Fig. 8. Considerations for RT delivery in combination with ACT.

Key factors in optimizing the combination of radiation therapy (RT) with adoptive cell therapy (ACT) are presented. Fractionation options include conventionally-fractionated RT (e.g., 60 Gy in 30 fractions) and hypofractionated RT (e.g., 20 Gy in 1 fraction or 9 Gy in 3 fractions). Dose-rate considerations compare the use of conventional dose rates with FLASH-RT, where doses greater than 40 Gy per second are delivered. Anatomic targets are categorized into conformal vs. wide-field approaches, focusing on elective lymph node fields. Sequencing and timing of treatment strategies include concurrent, neoadjuvant ACT followed by RT, RT followed by adjuvant ACT, and using ACT with salvage RT for restimulation of immune responses.

Fig. 9. Concept for clinical trial of radioprotected CAR T and RT.

Patients with suspected glioma are recruited to the trial. Patients undergo standard-of-care surgical resection followed by radiation therapy.

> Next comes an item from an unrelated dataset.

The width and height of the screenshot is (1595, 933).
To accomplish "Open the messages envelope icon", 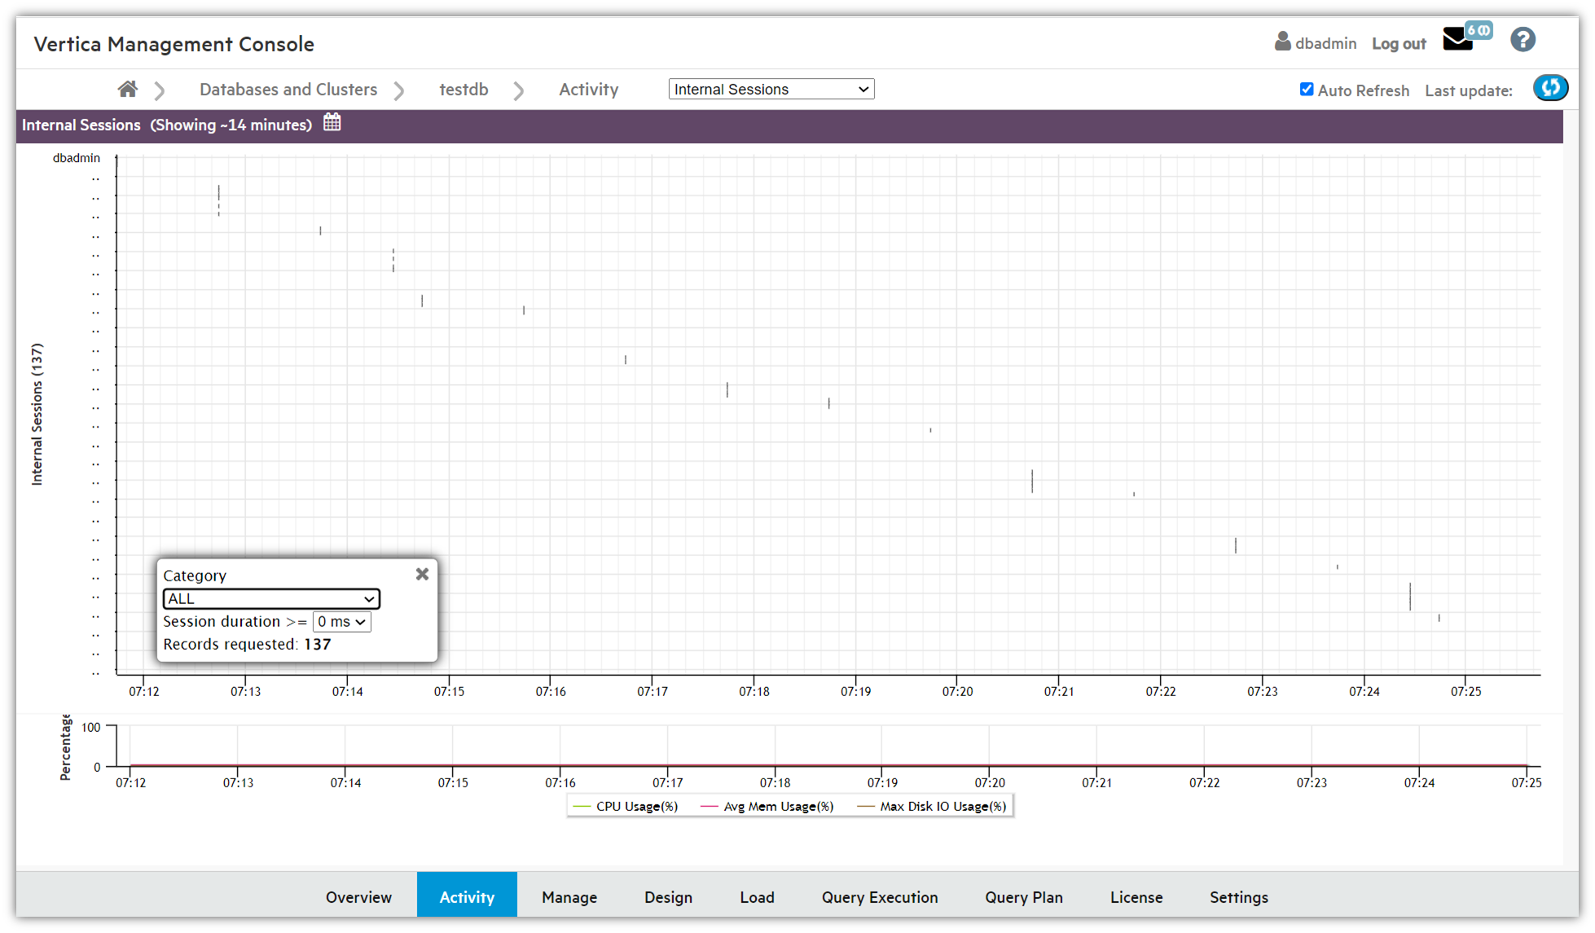I will pyautogui.click(x=1458, y=40).
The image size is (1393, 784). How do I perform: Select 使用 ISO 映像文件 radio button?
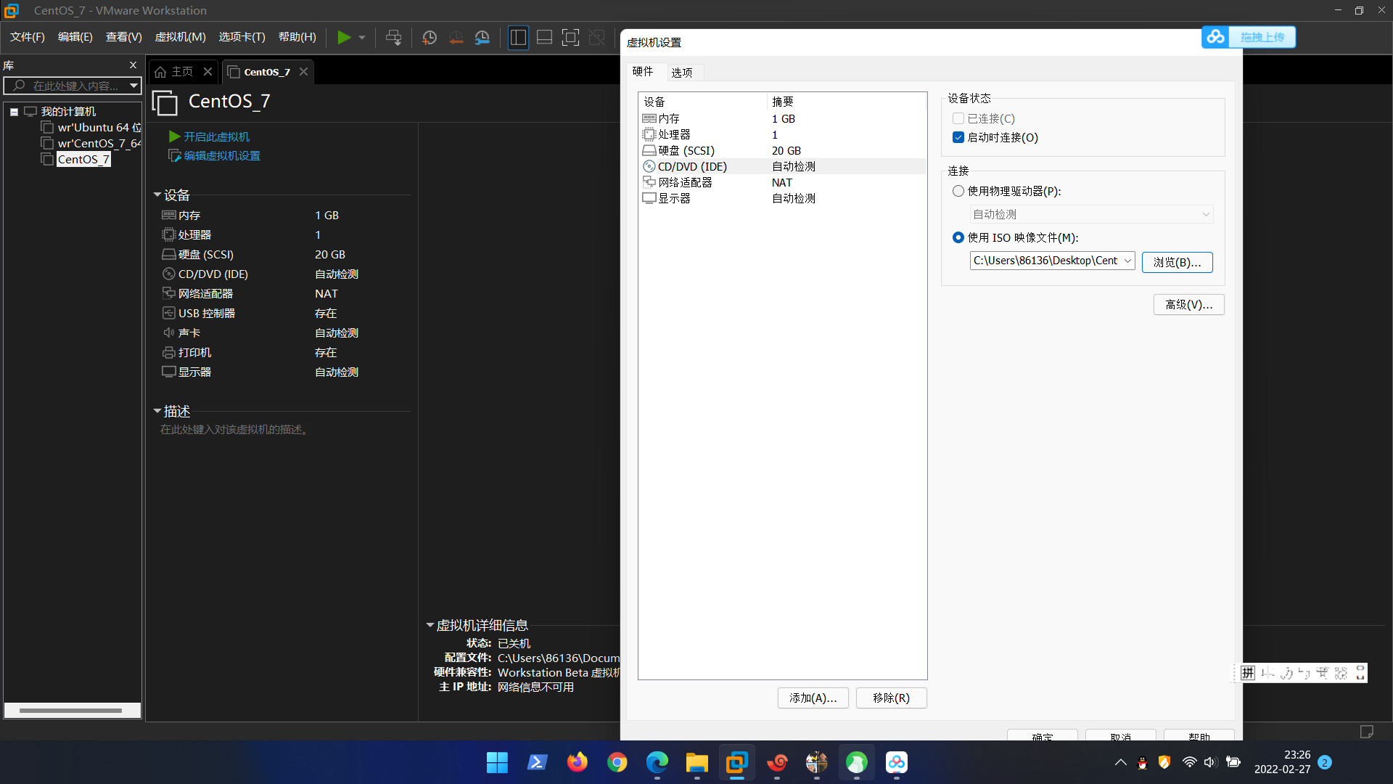click(958, 237)
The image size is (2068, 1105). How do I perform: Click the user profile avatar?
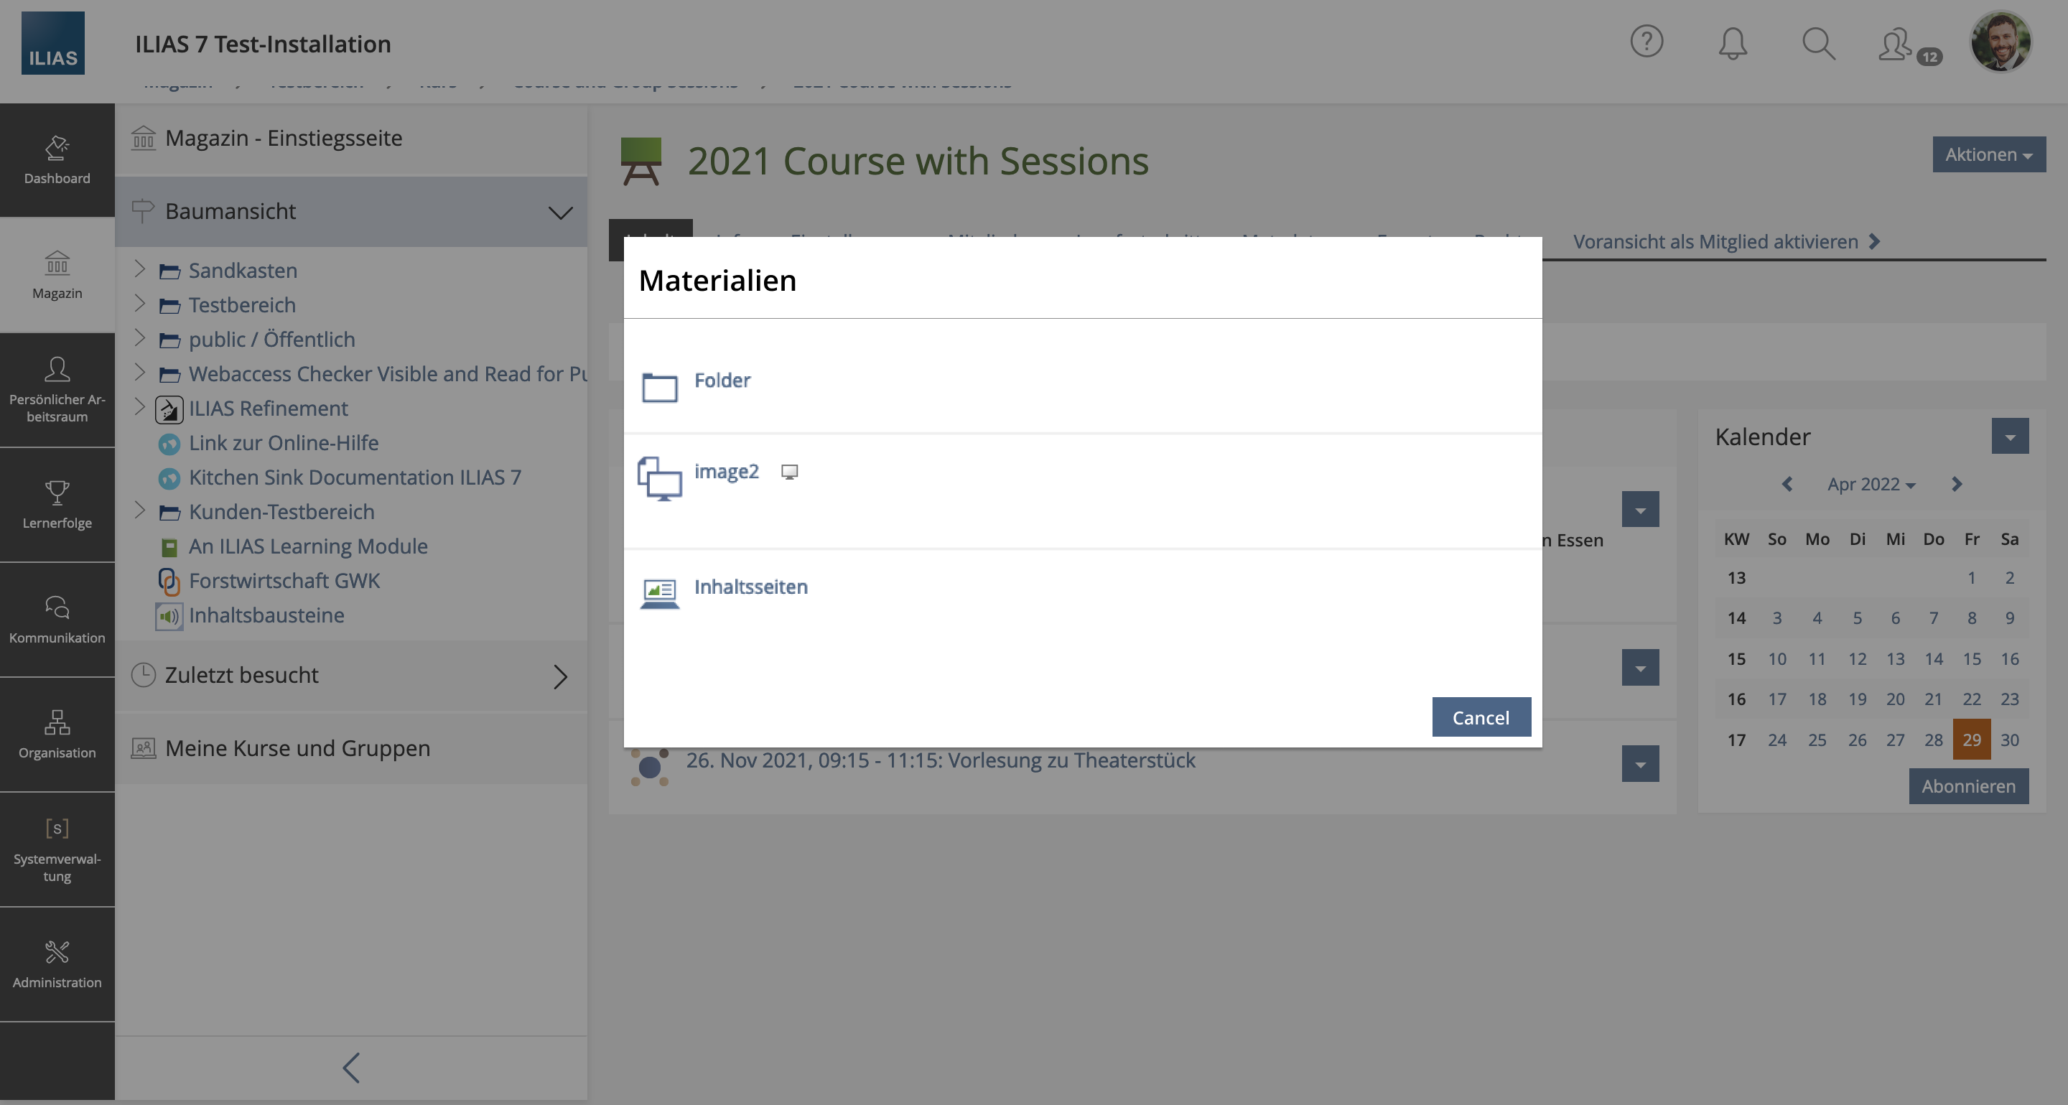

PBMCs are collected and manufactured into CAR T cells including the radioprotector(s) identified here. CAR T cells are re-infused by day 56, providing time for CAR manufacturing but delivering CAR T early in the RT course when immunogenicity may be highest. Concurrent standard-of-care temozolomide may be given or omitted depending on rapid tumor molecular analysis.